The shadow docket of the Supreme Court involves decisions by the Supreme Court majority without written briefs submitted by the affected parties, without oral argument by those parties, without questions from the Supreme Court in response, and without written opinions by the Supreme Court to explain the reason(s) for the Court’s decisions. In other words, the Supreme Court’s shadow docket lacks the transparency and accountability expected of legitimate courts that decide matters with integrity and clarity. Deviating from venerable tradition and constitutional norms, the Supreme Court majority now increasingly chooses to use the shadow docket to decide some of the most challenging and contentious issues facing the nation.
As important context, district courts and courts of appeals around the country have repeatedly ruled that actions by the current Federal administration are illegal or likely illegal such that injunctions must be imposed to prevent further harm. Notably, these courts have so ruled even when the current President appointed the presiding judges. In response, the Supreme Court majority has used the shadow docket to overrule numerous courts of appeals and district courts – evidently doing so contrary to the governing law.
Perhaps this reliance on the shadow docket by the Supreme Court majority should not be surprising because all but one of those Supreme Court Justices were appointed by a President who lost the popular vote during the relevant Presidential election. The current President appointed Justices Neil Gorsuch, Brett Kavanaugh, and Amy Coney Barrett after losing the popular vote in 2016, and former President George W. Bush appointed Justices John Roberts and Samuel Alito after losing the popular vote in 2000.
According to a comprehensive analysis by the Brennan Center for Justice at New York University School of Law, examples of the Supreme Court majority’s recent use of the shadow docket that threatens key workplace protections and civil rights include the following:
- Trump v. Slaughter, allowing the termination of law enforcement agency leaders without cause;
- McMahon v. New York, allowing the mass termination of public servants despite civil service job protections;
- U.S. v. Shilling, allowing the mass termination of transgender service members from their longstanding military positions; and
- Noem v. Perdomo, allowing racial profiling when deciding whether to detain and arrest people without evidence of criminal conduct.

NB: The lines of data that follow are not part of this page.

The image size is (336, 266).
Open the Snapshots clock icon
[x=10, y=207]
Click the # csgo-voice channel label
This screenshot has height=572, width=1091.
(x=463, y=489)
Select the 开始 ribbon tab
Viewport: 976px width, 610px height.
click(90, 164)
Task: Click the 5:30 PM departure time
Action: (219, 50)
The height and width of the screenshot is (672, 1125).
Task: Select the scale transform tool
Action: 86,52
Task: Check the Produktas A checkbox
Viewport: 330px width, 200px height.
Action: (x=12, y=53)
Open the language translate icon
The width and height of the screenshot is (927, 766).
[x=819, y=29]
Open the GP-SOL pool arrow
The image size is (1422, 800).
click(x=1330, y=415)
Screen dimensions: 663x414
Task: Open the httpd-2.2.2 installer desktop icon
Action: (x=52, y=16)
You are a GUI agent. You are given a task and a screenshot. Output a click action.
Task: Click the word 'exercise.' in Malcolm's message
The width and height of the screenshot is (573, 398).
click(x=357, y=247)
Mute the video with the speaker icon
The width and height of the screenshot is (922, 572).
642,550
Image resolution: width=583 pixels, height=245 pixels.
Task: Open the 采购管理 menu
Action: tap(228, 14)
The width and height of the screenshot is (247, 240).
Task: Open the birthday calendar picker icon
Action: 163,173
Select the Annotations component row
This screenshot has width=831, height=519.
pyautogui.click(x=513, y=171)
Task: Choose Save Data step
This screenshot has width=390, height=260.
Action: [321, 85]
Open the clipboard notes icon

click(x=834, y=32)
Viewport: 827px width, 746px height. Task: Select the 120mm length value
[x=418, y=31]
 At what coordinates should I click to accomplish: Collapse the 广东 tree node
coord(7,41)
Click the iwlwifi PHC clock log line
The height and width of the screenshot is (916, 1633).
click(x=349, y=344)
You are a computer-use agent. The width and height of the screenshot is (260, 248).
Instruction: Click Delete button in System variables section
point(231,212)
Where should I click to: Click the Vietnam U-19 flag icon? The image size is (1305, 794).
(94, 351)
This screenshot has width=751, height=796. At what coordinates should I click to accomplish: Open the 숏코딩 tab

The dissent in Slaughter written by Justice Elena Kagan describes concisely and cogently why the Supreme Court majority’s escalating use of the shadow docket jeopardizes the rule of law specifically and democracy generally: “Our emergency docket should never be used, as it has been this year, to permit what our own precedent bars. Still more, it should not be used, as it also has been, to transfer government authority from Congress to the President, and thus to reshape the Nation’s separation of powers.”